The FlexAI Compute Infrastructure Platform provides an "end-to-end AI compute layer" for running and managing workloads across any cloud, any GPU, and any deployment model (public, hybrid, or on-prem). It brings together "1-click simplicity" for users with "enterprise-grade orchestration, security, and automation" under the hood.
Founded by Brijesh Tripathi, who bring experience from Nvidia, Apple, Tesla, Intel and Zoox, FlexAI is not just building a product – we’re shaping the future of AI. Our teams are strategically distributed across Silicon Valley and Bengaluru, united by a shared mission: to deliver more compute with less complexity.
If you're passionate about shaping the future of artificial intelligence, driving innovation, and contributing to a sustainable and inclusive AI ecosystem, FlexAI is the place for you !
Role Overview
FlexAI is looking for a Senior DevOps / SRE Engineer to build and operate the infrastructure powering our AI and PaaS platform.
You’ll work closely with developers to ensure our systems are reliable, performant, and scalable, while enabling fast product iteration. This role is hands-on and execution-focused, with opportunities to contribute to system design and reliability practices as we scale.
What You’ll Do
Build & Operate Infrastructure:
- Build and maintain infrastructure for our AI and PaaS platform
- Deploy and operate Kubernetes clusters and containerized services
- Implement Infrastructure as Code using Pulumi (or similar tools)
Reliability & SRE Practices:
- Help define and implement SLIs, SLOs, and error budgets
- Improve system reliability, availability, and performance
- Participate in on-call rotations, incident response, and postmortems
CI/CD & Automation:
- Build and improve CI/CD pipelines for reliable and fast releases
- Automate operational workflows and reduce manual toil
- Contribute to GitOps and platform engineering practices
Observability & Performance:
- Implement and maintain observability using VictoriaMetrics, Grafana (metrics, logs, traces)
- Monitor systems and troubleshoot performance issues (latency, throughput, cost)
Collaboration:
- Work closely with developers, platform, and AI teams to support production systems
- Help debug issues across infrastructure and application layers
- Contribute to improving engineering productivity and developer experience
What You’ll Need to Be Successful
- 4+ years of experience in DevOps, SRE, or Infrastructure Engineering
- Experience operating production systems at scale
- Hands-on experience with:
- Kubernetes & containers
- Infrastructure as Code (Pulumi, Terraform, etc.)

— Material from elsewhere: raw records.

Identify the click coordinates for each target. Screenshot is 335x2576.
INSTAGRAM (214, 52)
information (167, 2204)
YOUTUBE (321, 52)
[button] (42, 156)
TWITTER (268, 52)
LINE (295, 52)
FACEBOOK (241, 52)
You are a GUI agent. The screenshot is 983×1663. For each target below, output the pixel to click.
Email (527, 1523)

- Cloud or hybrid environments (AWS, GCP, Azure, or on-prem)
- Observability tools (Prometheus, Grafana, OpenTelemetry)
- Experience with CI/CD systems and automation
- Proficiency in Python, Go, or Bash
- Strong debugging and problem-solving skills
- Familiarity with SLOs and reliability practices
- Experience working in startup or fast-paced environments
- Comfortable leveraging AI coding tools and agents
Nice to Have
- Experience with AI/ML infrastructure or GPU workloads
- Familiarity with distributed systems or compute platforms
- Exposure to platform engineering concepts
- Experience supporting systems from Beta to production
Why FlexAI
- Work on cutting-edge AI infrastructure
- Build systems that power developers and enterprises
- High ownership, fast execution, real impact
- Collaborative, high-caliber team